— Begin DOCUMENT —

At this stage CDI seems to be for them a good place to store wealth under book value - and as long as this is what they want to do, things are unlikely to change.
Obviously - at some stage they might want to realise their wealth, and in this case I would see two sensible strategies for them:
1) Keep accumulating and launch at some stage a take over for the reminder. As soon as they own the company completely, they could sell it (or its assets) for its (higher) underlying value.
2) The other way to realise their wealth would be to increase liquidity in CDI shares. At this stage the demand is small, given that many investors just shy away from a share which is hard to sell, if they need the money. A well managed partial sale of their CDI holding (still maintaining their majority) could in my view increase demand and share value. I.e. they would get the money for the shares they sell plus an increased share price for their remaining holding.
Both options (take over or increased liquidity) sound like a win-win to me for everybody, but as long as MCK don't need their money, is patience (and enjoying the reasonable dividends) in my view the best strategy for minority share holders.
Both excellent options worthy of board consideration in my totally biased view.
I have a 3rd option. Lobby to the NZX to not renew their waiver in 1 year from now. The rules are the rules and are there for a reason (as are most waivers too).

— End DOCUMENT —
— Begin DATA SEGMENT —

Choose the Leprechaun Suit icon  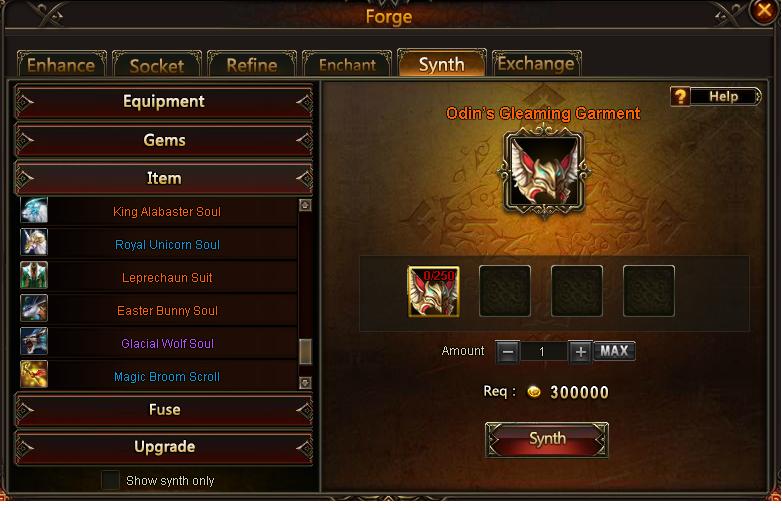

— End DATA SEGMENT —

#### EXERCISES TO COMPLETE:
**A)** In the post on CDI shares, explain why the writer believes a partial sale of the majority holder's CDI shares could pay off.
**B)** According to the post on CDI shares, what does the writer see as the best strategy for minority shareholders as long as MCK don't need their money?
**C)** In the post on CDI shares, rewrite the passage starting at "Obviously - at" and ending at "(higher) underlying value.", substituting "business" for "company".

#### THE REPLIES:
**A)** Demand for CDI shares is small because many investors avoid a share that is hard to sell if they need the money. A well-managed partial sale that keeps the majority intact would increase liquidity, which could raise demand and the share price. The holder would then get money for the shares sold plus a higher price on its remaining holding.

**B)** Patience, while enjoying the reasonable dividends.

**C)**
Obviously - at some stage they might want to realise their wealth, and in this case I would see two sensible strategies for them:
1) Keep accumulating and launch at some stage a take over for the reminder. As soon as they own the business completely, they could sell it (or its assets) for its (higher) underlying value.